If you are working outside the UK, the extent to which you are protected by UK employment law is a complex issue. The legislation does not say anything about the legislative reach of UK employment tribunals and courts if you work abroad. It has therefore been largely left to the courts to determine the issue – which has not always provided much needed clarity.
In essence, it may be possible for those working outside the UK to have employment rights enabling them to pursue their claim within the UK jurisdiction. Whether or not you have those rights will depend on what exactly you are claiming, where you are based, and the extent of what ‘workplace connections’ you have to the UK.
The Law in More Detail
Eligibility to make a claim for unfair dismissal
There have been a number of cases in recent years that have sought to streamline the circumstances where an individual could receive unfair dismissal protection. There are four categories, which are:
- Employees ordinarily working in Great Britain (at the time of dismissal). You will almost certainly have protection here.

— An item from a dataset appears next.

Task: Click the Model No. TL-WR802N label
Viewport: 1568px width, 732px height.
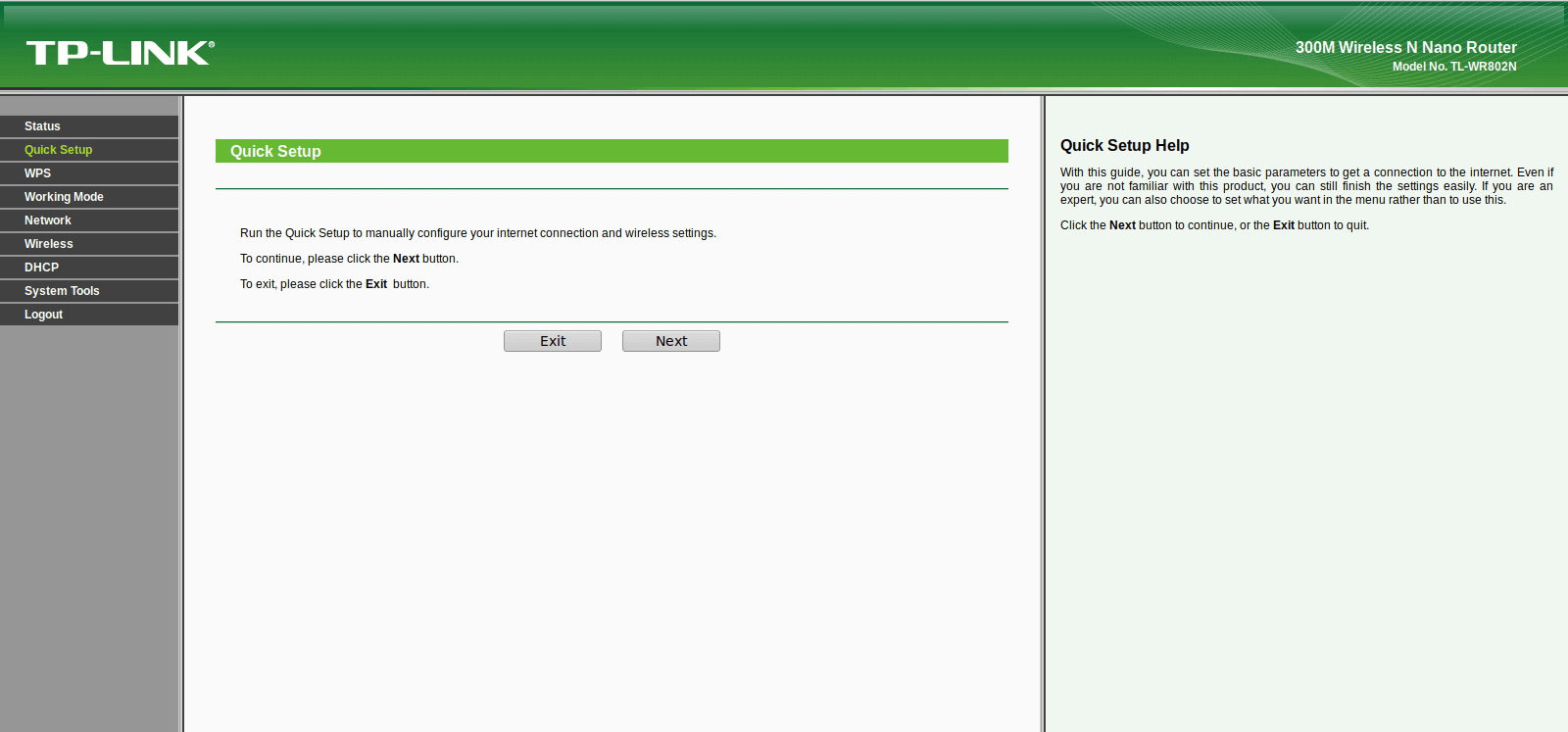Action: point(1454,67)
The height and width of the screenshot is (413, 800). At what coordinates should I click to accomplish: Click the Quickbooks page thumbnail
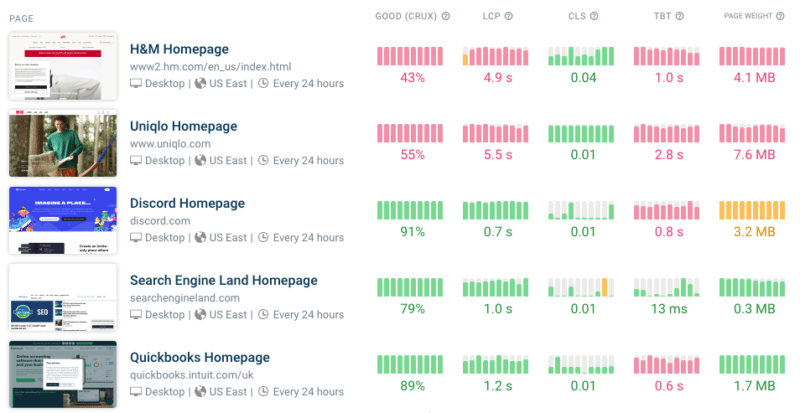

- Peripatetic employees, namely those employees who spend days, weeks or months working overseas. Some examples would be airline pilots or expatriate workers who are posted overseas for extended periods of time.
You would be able to make a claim if you are ‘based’ in the UK. It has not been clearly defined, however, what an ‘employees base’ would amount to. Relevant factors would, though, include where you have your home, where you are paid and in what currency, and where you are subject to National Insurance.
- Expatriate employees, namely employees who work and are based abroad. This is the hardest category in which to be able to make a claim.
The fact that you have been recruited in Britain, and by a British employer will not be enough in itself. There would need to be additional factors, for example working for a British employer within what amounts (for practical purposes), to an extra-territorial political or social enclave. This would occur where you are posted abroad for the purposes of a business carried on in Great Britain, such as a foreign correspondent on the staff of a British newspaper or other similar circumstances.
- Equally strong connection. These are employees who do not fit into the above categories but have ‘equally strong’ connections with Great Britain and British employment law. A leading case a few years ago has shed light on some factors that will be taken into account on whether an employee’s connection with the UK is sufficiently strong. These include whether:
- Your home is in Great Britain.
- Your salary is paid in sterling after deduction of UK income tax and national insurance contributions.
- You are retained on the normal UK pay and pensions structure which applied to other UK-based employees and treated as a commuter under the employer’s international assignment policy.
- Your contract is stated to be subject to UK law, and you have been repeatedly assured by your employer that the employment relationship was governed by UK law.
- Human resources issues are handled in Great Britain, including your termination of employment.
Eligibility to Make a Claim for Discrimination
There is slightly more flexibility when it comes to discrimination cases, largely because the right not to be discriminated against initially arises from EU and not domestic law (known as the ‘Bleuse principle’.
The majority of cases utilising the Bleuse principle, however, has so far involved countries within the European Union. There is no authority yet that the Bleuse principle applies where you work outside the UK.
You will still need a sufficiently close link between the employment relationship and Great Britain in discrimination cases.